Stedman v Haven Leisure Ltd [2025] EAT 82
Appeal against a finding that the Claimant was not disabled. Appeal allowed.
The Claimant has diagnoses of Autism Spectrum Disorder (ASD) and Attention Deficit Hyperactivity Disorder (ADHD). He brought claims of disability discrimination against the Respondent. At a preliminary hearing, the Employment Judge determined that he was not disabled within the meaning of section 6 of the Equality Act 2010 (EA 2010). The Claimant appealed.

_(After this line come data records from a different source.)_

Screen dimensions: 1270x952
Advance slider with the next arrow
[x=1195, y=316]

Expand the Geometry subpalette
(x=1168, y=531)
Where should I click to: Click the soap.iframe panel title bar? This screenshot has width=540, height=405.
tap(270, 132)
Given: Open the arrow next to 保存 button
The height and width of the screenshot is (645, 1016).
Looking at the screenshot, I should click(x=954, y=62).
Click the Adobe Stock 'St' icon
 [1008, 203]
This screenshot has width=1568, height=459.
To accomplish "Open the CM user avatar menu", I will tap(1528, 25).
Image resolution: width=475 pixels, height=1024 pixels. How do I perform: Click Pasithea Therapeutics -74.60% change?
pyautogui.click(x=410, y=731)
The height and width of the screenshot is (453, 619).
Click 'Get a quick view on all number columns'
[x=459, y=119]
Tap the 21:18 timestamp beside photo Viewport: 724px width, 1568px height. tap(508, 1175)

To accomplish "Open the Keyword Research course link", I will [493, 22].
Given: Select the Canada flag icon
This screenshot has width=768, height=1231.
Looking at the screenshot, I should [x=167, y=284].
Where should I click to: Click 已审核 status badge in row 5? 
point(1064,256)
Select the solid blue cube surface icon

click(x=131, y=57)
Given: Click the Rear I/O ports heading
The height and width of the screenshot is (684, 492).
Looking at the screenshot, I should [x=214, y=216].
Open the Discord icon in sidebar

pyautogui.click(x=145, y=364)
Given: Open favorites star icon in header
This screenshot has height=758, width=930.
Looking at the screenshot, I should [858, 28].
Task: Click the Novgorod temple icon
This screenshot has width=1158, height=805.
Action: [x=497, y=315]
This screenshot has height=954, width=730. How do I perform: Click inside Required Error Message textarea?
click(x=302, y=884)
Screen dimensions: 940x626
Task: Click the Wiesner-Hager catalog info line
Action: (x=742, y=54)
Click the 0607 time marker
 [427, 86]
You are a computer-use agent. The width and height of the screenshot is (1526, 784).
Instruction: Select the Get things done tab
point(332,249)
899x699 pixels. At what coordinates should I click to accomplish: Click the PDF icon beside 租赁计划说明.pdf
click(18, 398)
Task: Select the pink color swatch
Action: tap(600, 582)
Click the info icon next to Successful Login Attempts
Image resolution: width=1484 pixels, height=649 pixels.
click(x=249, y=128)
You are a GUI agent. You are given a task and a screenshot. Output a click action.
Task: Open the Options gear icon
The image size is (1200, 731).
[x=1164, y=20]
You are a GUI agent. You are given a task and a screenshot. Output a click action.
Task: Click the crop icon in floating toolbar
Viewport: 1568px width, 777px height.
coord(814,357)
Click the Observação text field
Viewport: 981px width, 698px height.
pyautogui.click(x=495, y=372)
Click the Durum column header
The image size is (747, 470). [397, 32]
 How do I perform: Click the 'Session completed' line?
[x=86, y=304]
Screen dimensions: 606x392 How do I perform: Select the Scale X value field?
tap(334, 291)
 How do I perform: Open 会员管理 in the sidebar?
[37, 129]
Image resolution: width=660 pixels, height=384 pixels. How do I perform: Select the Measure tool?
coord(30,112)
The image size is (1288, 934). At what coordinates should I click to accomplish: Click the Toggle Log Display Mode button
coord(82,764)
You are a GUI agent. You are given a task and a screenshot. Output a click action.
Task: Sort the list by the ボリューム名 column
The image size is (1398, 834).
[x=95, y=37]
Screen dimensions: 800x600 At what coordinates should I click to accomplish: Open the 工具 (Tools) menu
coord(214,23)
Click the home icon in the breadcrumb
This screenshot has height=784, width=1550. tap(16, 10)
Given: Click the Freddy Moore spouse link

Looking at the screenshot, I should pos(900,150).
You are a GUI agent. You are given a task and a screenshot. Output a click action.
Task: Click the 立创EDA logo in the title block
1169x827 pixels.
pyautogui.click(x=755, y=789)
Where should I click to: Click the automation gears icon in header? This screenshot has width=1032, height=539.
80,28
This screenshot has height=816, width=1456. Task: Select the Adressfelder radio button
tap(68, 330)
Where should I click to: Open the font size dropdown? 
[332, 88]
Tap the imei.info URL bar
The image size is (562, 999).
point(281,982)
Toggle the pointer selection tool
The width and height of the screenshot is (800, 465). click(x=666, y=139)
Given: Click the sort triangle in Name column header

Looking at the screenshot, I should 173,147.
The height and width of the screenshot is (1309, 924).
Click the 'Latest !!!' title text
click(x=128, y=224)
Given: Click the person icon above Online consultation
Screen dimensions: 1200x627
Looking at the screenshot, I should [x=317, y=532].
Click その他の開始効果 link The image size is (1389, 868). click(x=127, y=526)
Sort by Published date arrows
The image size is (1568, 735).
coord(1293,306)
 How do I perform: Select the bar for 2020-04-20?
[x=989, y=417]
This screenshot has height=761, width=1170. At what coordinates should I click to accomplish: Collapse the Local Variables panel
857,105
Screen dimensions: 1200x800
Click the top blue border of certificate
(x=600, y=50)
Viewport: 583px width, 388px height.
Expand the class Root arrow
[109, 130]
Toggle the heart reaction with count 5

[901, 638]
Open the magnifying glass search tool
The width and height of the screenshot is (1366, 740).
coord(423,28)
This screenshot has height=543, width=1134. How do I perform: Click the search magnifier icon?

The EAT allowed the appeal. In considering whether someone has a disability within the meaning of section 6 of the EA 2010: (i) it is sufficient if the Claimant has a mental or physical impairment that has a substantial (more than minor or trivial) adverse effect on just one day-to-day activity; (ii) the ET must not weigh what a Claimant cannot do against what they can do, either with reference to a single activity or generally in relation to all day-to-day activities; and, (iii) in judging whether the adverse effect is substantial, the comparison is between the Claimant as they are and as they hypothetically would be without the impairment. The ET had made a number of errors as a result, in part, of failing to apply those principles. Although it was not perverse for the ET to have concluded in this case that the Claimant was not disabled, it was perverse for it to have done so on the basis of the facts it found and for the reasons that it gave. Further (obiter), a diagnosis of ASD or ADHD is not to be regarded only as constituting the ‘impairment’ for the purposes of section 6; the diagnosis reflects a clinician’s opinion as to the extent to which that individual’s functioning differs to the ‘norm’ and accordingly is also a relevant factor for the ET to take into account when considering whether the impairment has a ‘substantial adverse effect’.